======== DATA PROVIDED

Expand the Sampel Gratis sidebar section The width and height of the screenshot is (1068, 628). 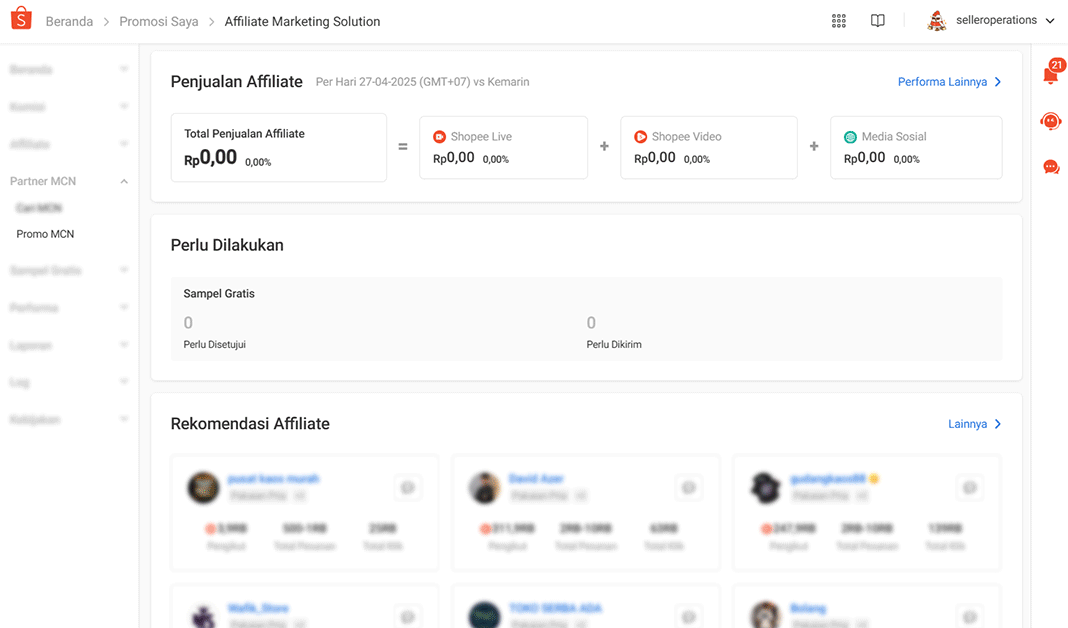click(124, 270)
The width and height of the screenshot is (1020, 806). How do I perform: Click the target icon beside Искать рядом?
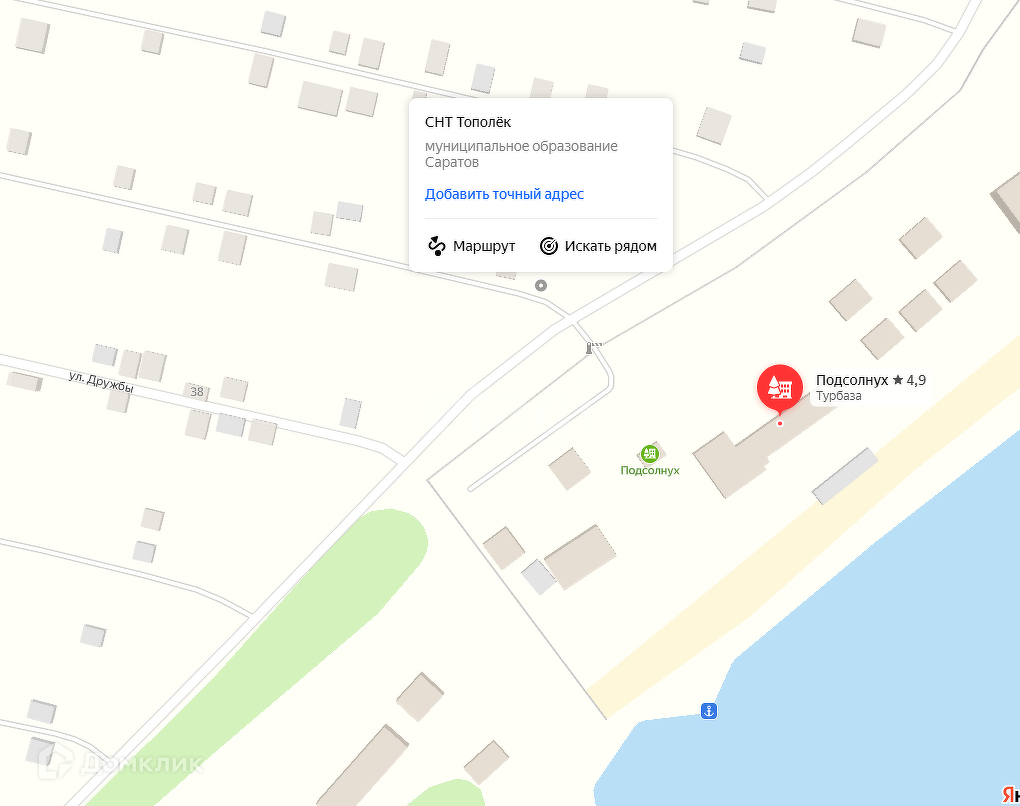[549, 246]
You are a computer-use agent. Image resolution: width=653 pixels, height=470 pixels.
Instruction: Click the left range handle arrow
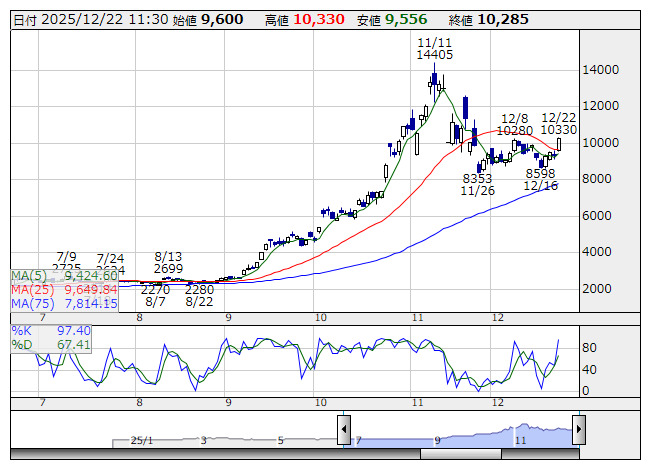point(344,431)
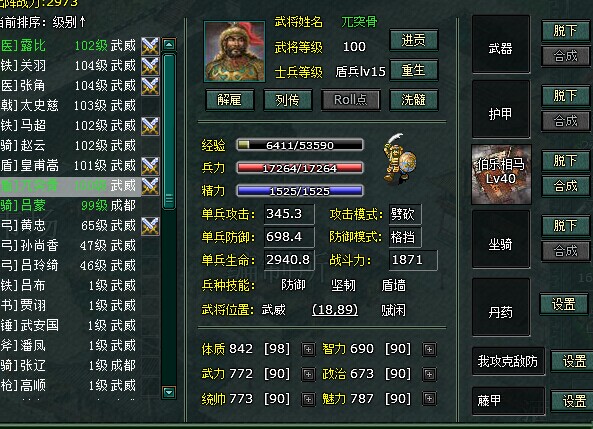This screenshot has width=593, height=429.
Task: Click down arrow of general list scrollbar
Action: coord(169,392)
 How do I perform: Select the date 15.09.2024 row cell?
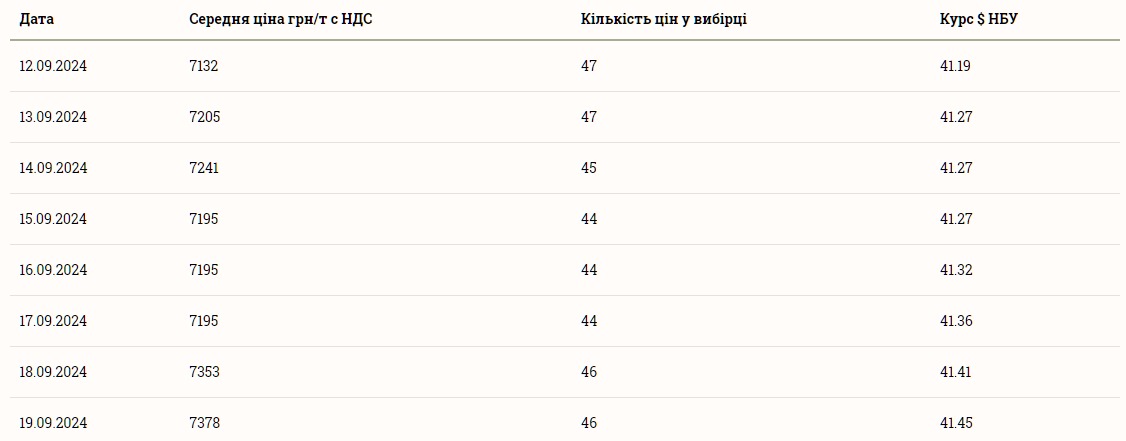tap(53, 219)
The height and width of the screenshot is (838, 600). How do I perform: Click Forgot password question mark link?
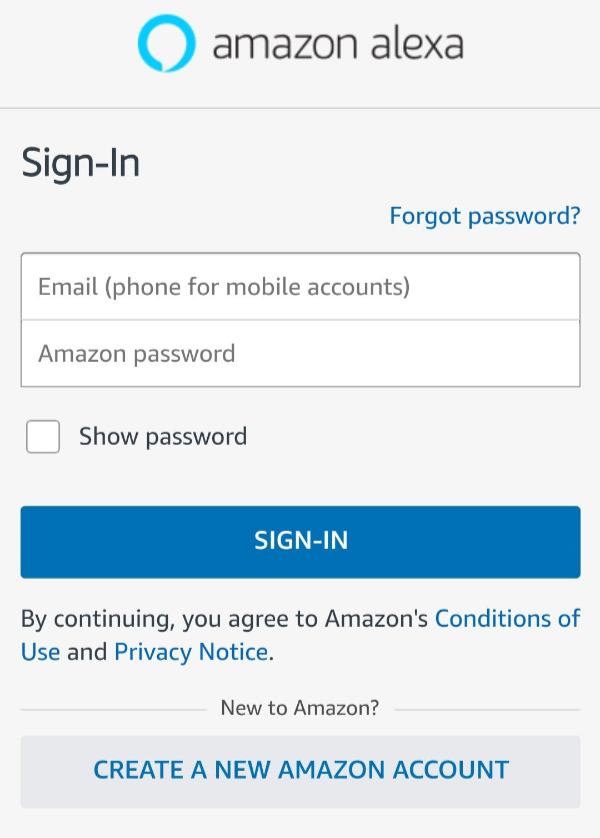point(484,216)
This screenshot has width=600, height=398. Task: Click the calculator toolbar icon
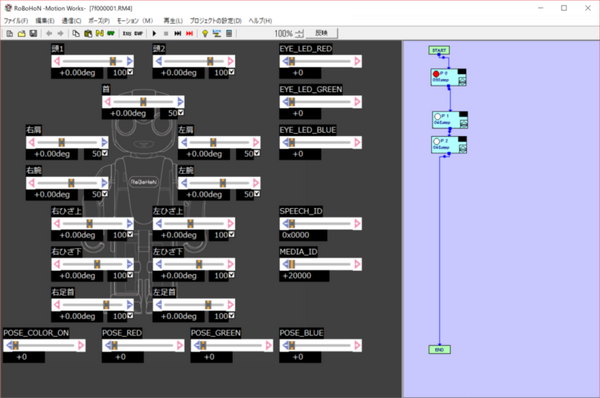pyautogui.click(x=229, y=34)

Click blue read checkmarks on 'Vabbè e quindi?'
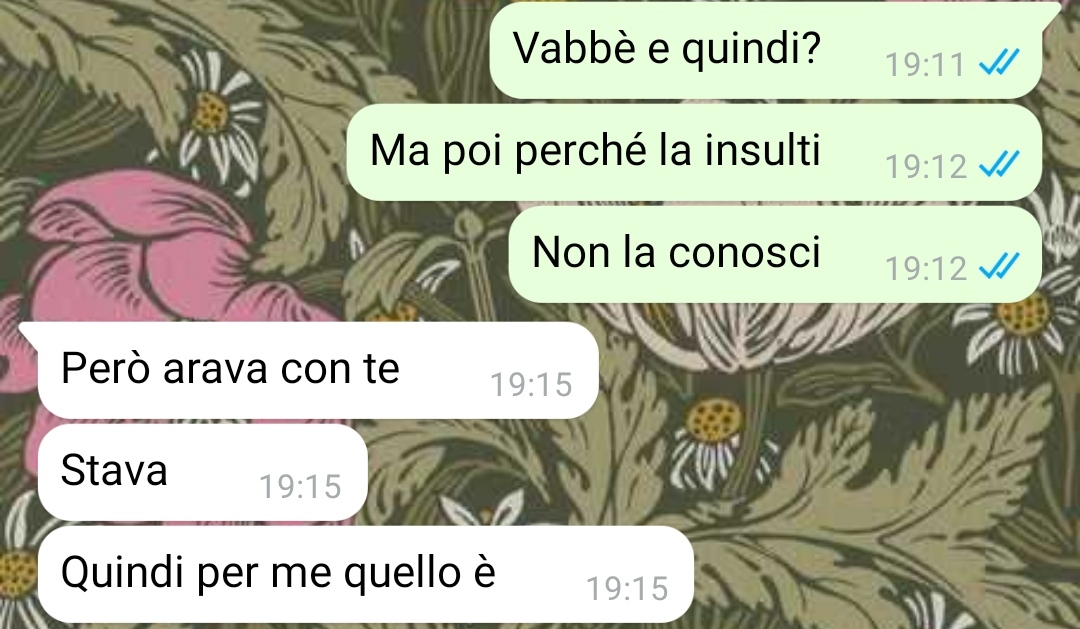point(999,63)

================

→ **TASK GOAL**
What you need to copy is the run of lines from the one holding "The height and" through the end of the data, exactly and only, both ends included, pictures omitted.

→ **RESULT**
The height and width of the screenshot is (838, 600). How do I perform: Click Forgot password question mark link?
point(484,216)
This screenshot has width=600, height=398. Task: Click the calculator toolbar icon
pyautogui.click(x=229, y=34)

Click blue read checkmarks on 'Vabbè e quindi?'
point(999,63)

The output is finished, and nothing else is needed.